FilmFan, who's seen all six of the Scott/Boetticher films (many of them with Paul), says that Decision At Sundown is probably one of the weakest in the set. But speaking as a newcomer to the cycle, this is a pretty solid B-western with all the trappings you'd expect - a trim hour-and-a-quarter running time, nice colour photography, a few bursts of action, and a couple of very funny lines (at one point Sam complains about Bart giving Kimborough too much warning of his intentions - "if rattlesnakes gave as much notice as you did, they'd be as dead as those dinny-ossers"). What I wasn't expecting was the dark edge to the characters, and the muddiness of the morality - there are no black hats and white hats here, and it's acknowledged by the end that nobody here's completely in the right. It's a nice reminder of the days when the writing of a B-movie script was a craftsman's trade, rather than something you did while waiting for the coke buzz to wear off. It's just a shame you didn't get to see it, Paul.
Notes From Spank's Pals
The Stroll
Sheryl Crow Fanclub - A pretty young woman is out walking about, on a sunny afternoon in St. Petersburg. Out of nowhere comes a slightly younger man, with the sole aim of chatting her up. Amused by his attentions, she becomes more and more receptive, until he has her agreeing to travel to Moscow with him later on that night. For reasons best known to himself however, he invites his best mate to come along and meet her. Thus the three of them are now spending the day strolling around St. Petersburg. She on the one hand, is telling the lads ever more fanciful stories about herself and her background, they on the other are becoming more competitive and antagonistic, as each tries to compete for her undivided attention.

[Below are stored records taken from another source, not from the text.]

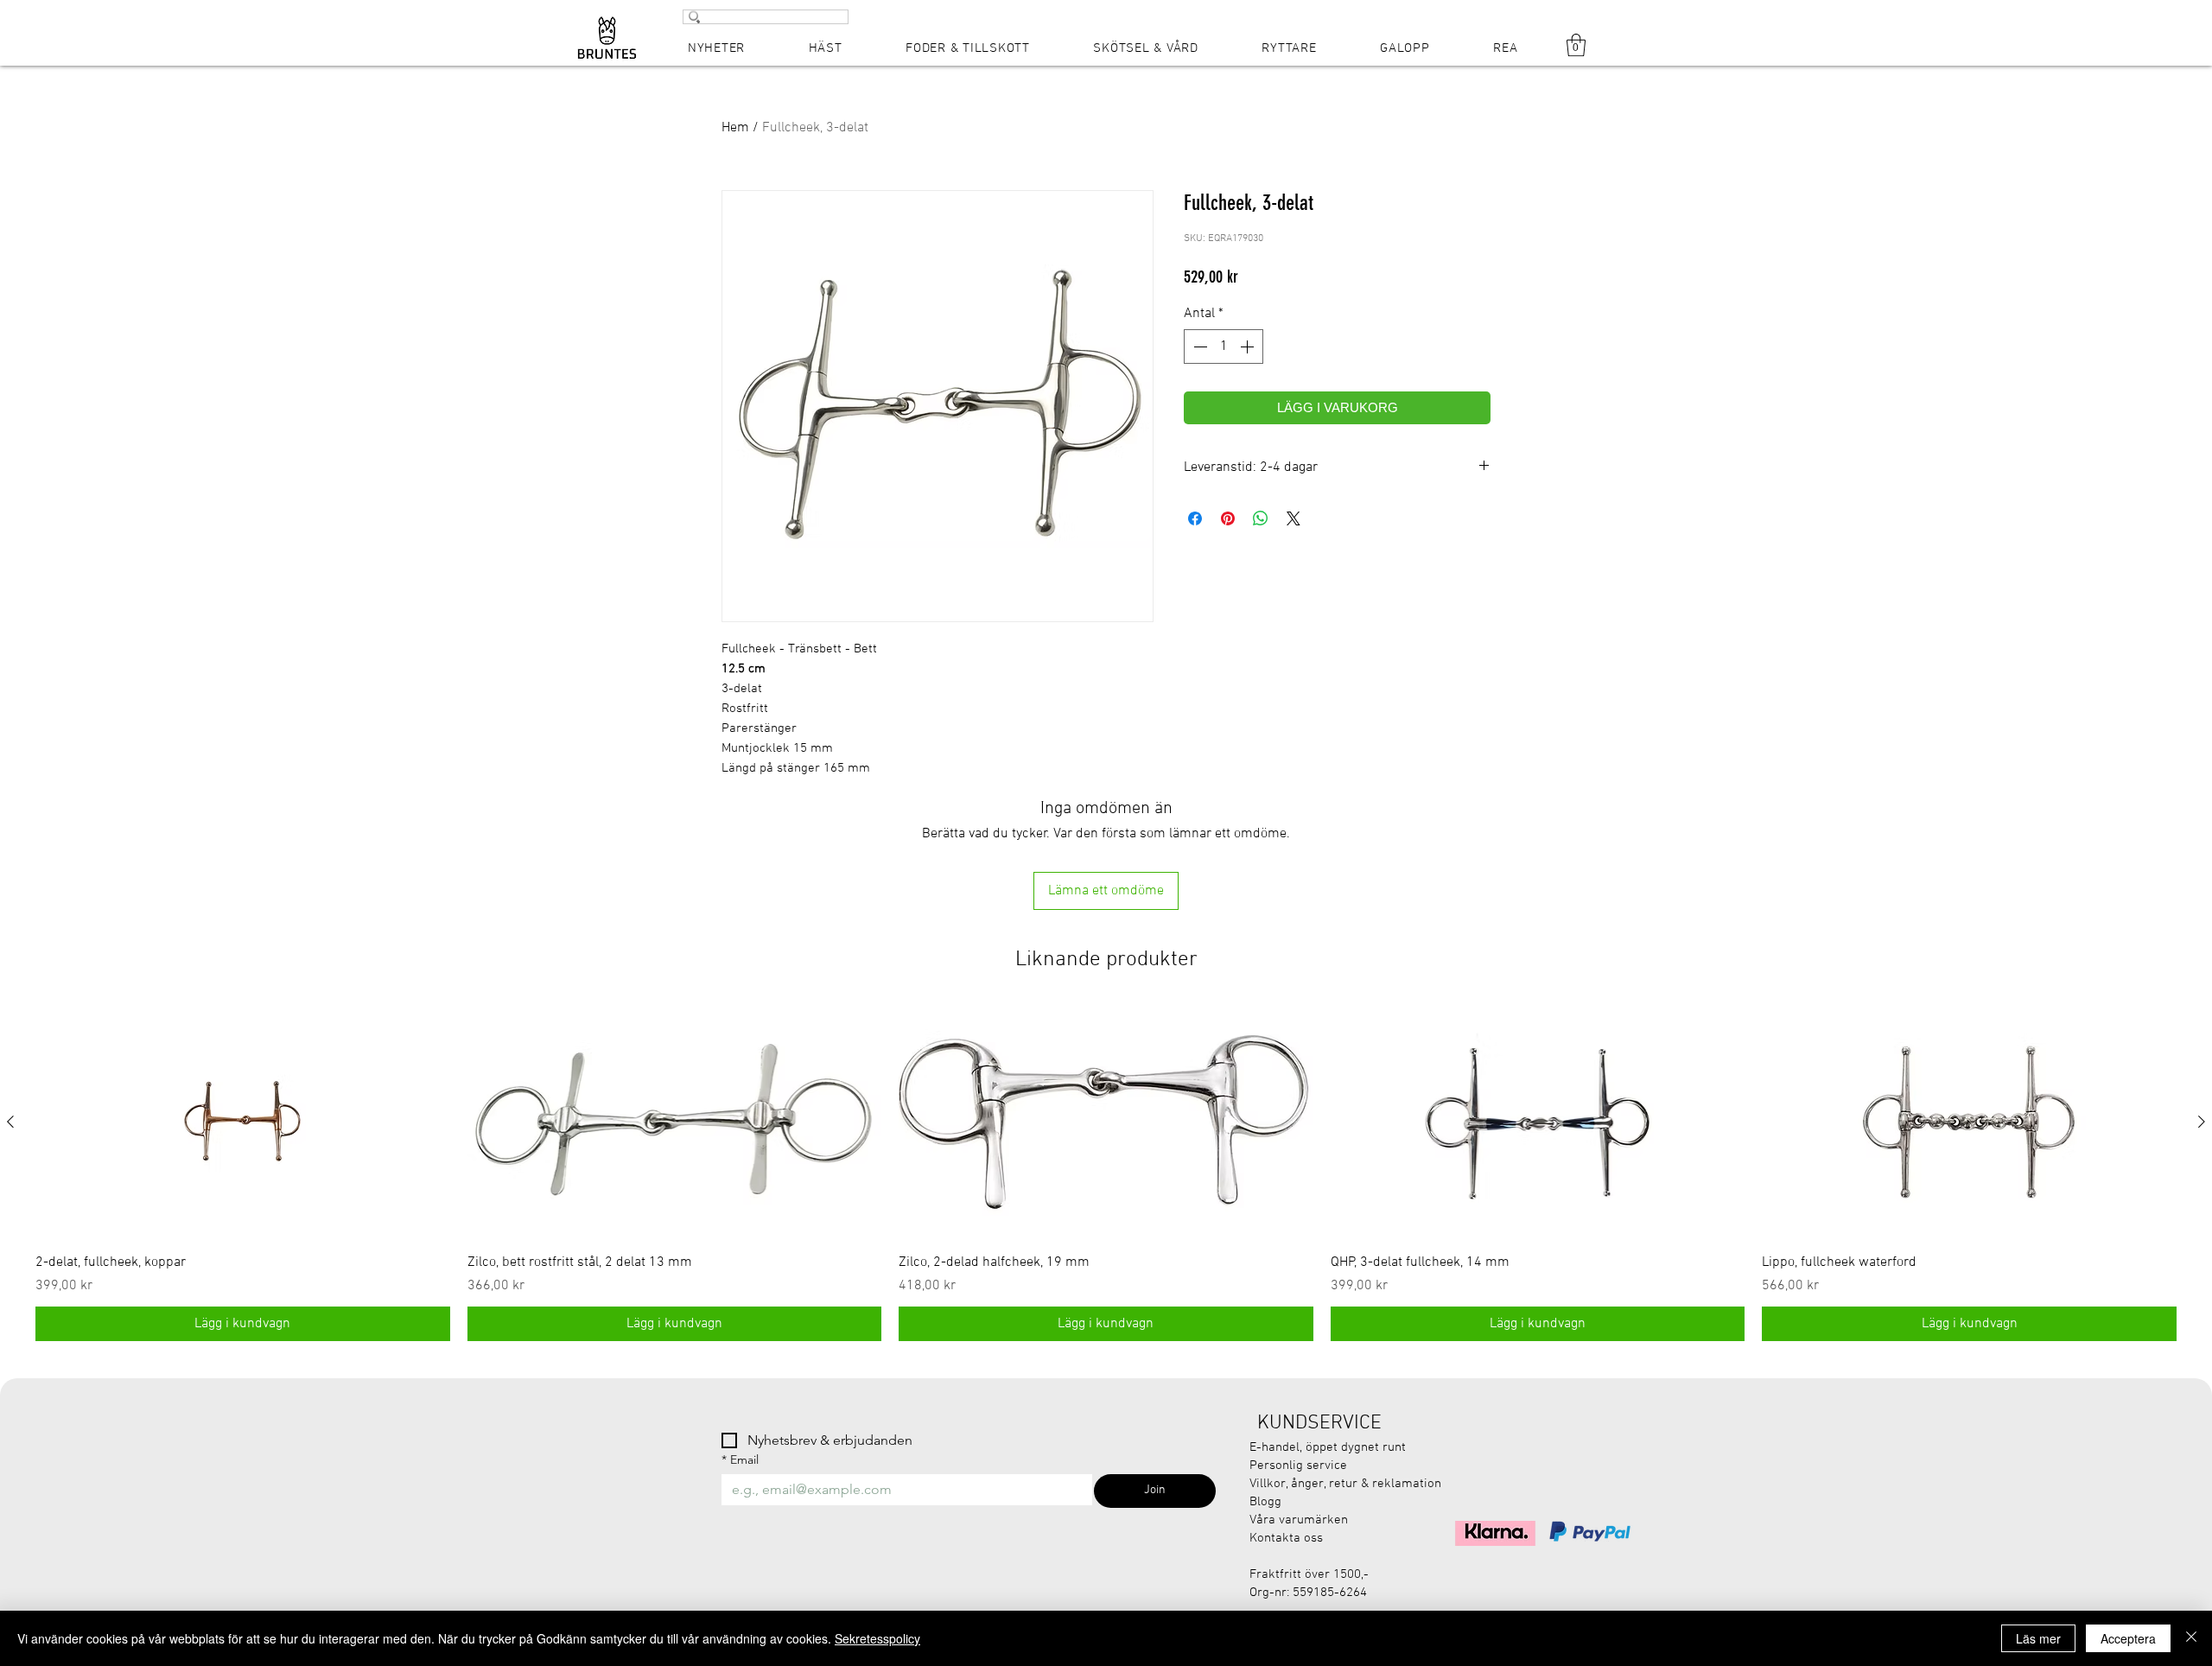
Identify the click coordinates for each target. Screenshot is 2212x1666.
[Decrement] (1198, 346)
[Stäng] (2191, 1638)
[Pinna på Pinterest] (1227, 518)
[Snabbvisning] (242, 1122)
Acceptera (2128, 1638)
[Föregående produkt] (10, 1121)
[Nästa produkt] (2201, 1121)
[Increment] (1248, 346)
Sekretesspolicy (877, 1638)
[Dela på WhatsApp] (1260, 518)
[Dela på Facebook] (1195, 518)
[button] (1576, 45)
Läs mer (2038, 1638)
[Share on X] (1293, 518)
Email (740, 1460)
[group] (1106, 1173)
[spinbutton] (1223, 346)
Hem (735, 128)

That is basically it, with the whole of this charming little movie being shot on a hand held camera, as they race and laugh and squabble around the city. Ultimately however it has to end somewhere, and the clue is in the periodic calls she is getting on her mobile. It turns out her real fiancee had bet her that she couldn't spend a day walking around the city without sitting down. Thus when the lads and her fiancee eventually meet, they explain to him (as she explained to them) that she isn't able to sit down because of a long standing fall from a horse; thus providing her with sufficient proof to win the bet.
As I have said before I do like hand held mobile filming, and this gives you a real feel for St Petersburg that you just wouldn't get from a more conventional approach. The city therefore comes across just like any other European city on (I guess) a Saturday afternoon; namely full of slightly bored young people, wandering about looking for their next diversion. The three main protagonists all fit perfectly into their roles for what must have been a massive dialogue learning exercise. The director afterwards pointed out that their was no improvisation, and everything was scripted. Pretty impressive, considering the wordy nature of the film, and the fact that the opening section consists of a twenty minute uncut take.
I was more than a little disturbed however by the sheer bloody chances they were taking every time they crossed the road (a real case of cover your eyes and hope they were still standing). Far more disturbing though was when they walked past a street level billboard, showing a picture of Geri Halliwell (unless that was meant to highlight the evils of globalization). Anyway this movie gets my vote, and was some much needed light relief after yesterday's abomination. Whether this movie ever makes it to these shores, outside of a festival screening, remains to be seen.